## TEXT PASSAGE
Hi, On Thu, Aug 27, 2015 at 10:15 AM, Bryan Van de Ven <bryanv@continuum.io> wrote:
On Aug 27, 2015, at 9:36 AM, Matthew Brett <matthew.brett@gmail.com> wrote:
So, in answer to your question, it's difficult to know if a particular governance model is successful. It isn't enough that a project has lasted, or is still active, because there are so many factors in play. On the other hand, I think it is possible to point to models that have a tendency to fail in particular ways, and the by-invitation meritocratic 'core' group (I think this is close to the 'steering committee' in our current draft) is the model that failed for NetBSD and XFree86, with a particular pattern of poor or absent accountability and lack of project vision.
Anecdotes about two projects is not compelling evidence of anything unless you can also point to a comparison of the corresponding success rate. Two failures out of three is suggestive. Two failures out of three hundred is significantly less interesting. More useful would be actual details of an alternative proposal or pointers to examples of alternative arrangements that could be modeled.

## DATASET EXCERPTS
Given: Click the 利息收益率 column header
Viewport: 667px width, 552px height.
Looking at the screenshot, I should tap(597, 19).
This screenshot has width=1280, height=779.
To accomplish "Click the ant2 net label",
* * *
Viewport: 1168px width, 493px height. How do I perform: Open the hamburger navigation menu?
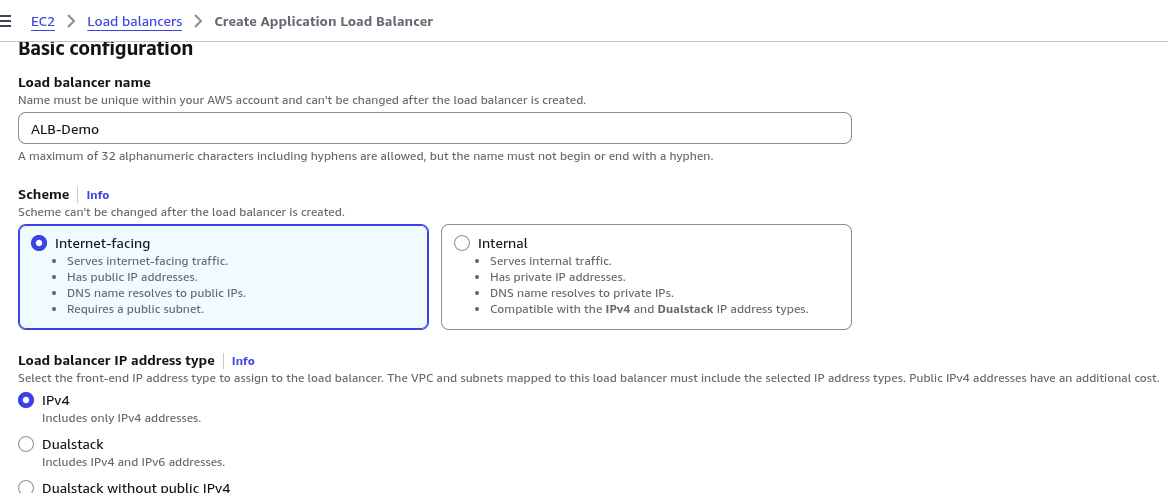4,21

## WHAT THE TASK REQUIRES
According to the governance discussion, which two projects did the by-invitation meritocratic 'core' group model fail for?

## EXERCISE OUTPUT
NetBSD and XFree86.